Oh they are adorable :) Congrats x


----------



## Samemka

Congratulations, what fantastic weights!!!!!!


----------



## Dream.A.Dream

Congrats :) Great weights for twins xx


----------



## Niki

Congratulations they are so cute!!


----------



## susanneb1984

Congrats, you certainly cooked them well with their weights. Well done xx


----------



## kiwimama

Well done on on carrying those bonny boys - they are both just gorgeous!


----------



## Tashry

Congrats! What lovely weights for twins! They are gorgeous babies - well done momma!


----------



## hayley x

They are gorgeous congratulations xxx


----------



## wilbrabeany

Congratulations cracking weights!!!


----------



## AFC84

My god!

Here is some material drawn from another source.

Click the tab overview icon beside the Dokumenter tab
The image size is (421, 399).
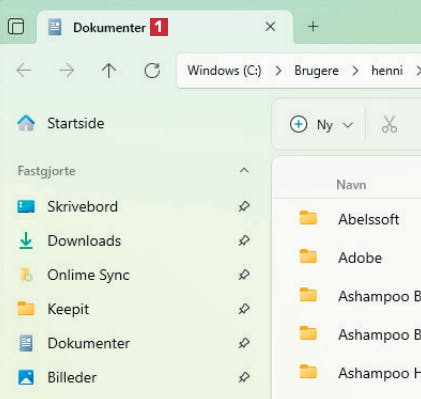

I can't believe the weights...you must have been sooo uncomfortable! :o

They're proper cuties though, congrats :)


----------



## Kenzie_tank

ohhh they are gorgous!!! congratts :)


----------



## elainegee

great pics, what great big healthy boys you have! Congratulations xx


----------



## CookieDough23

Aw wow, they just make your heart melt. I bet you are one proud mummy. Congrats and the best of luck with your bundles of joy!


----------



## Spiderspinz

Aww wow so very cute I want twin babies now! xxx


----------



## trumpetbum

What wee crackers <3 congrats.


----------



## twiggy56

wow- thats over a stone right?!

you're amazing! Congratulations!


----------



## bunnyg82

Awww what gorgeous boys and fab weights anyway, let alone for twins! Congratulations! Xx


----------



## FEDup1981

Congrats, they are gorgeous! You must have had one HUGE bump!!! x


----------



## lanaross

congrats hun xxx


----------



## louise1302

absolutely beautiful babies :cloud9:


----------



## bambikate

wow well done you they are gorgeous x x


----------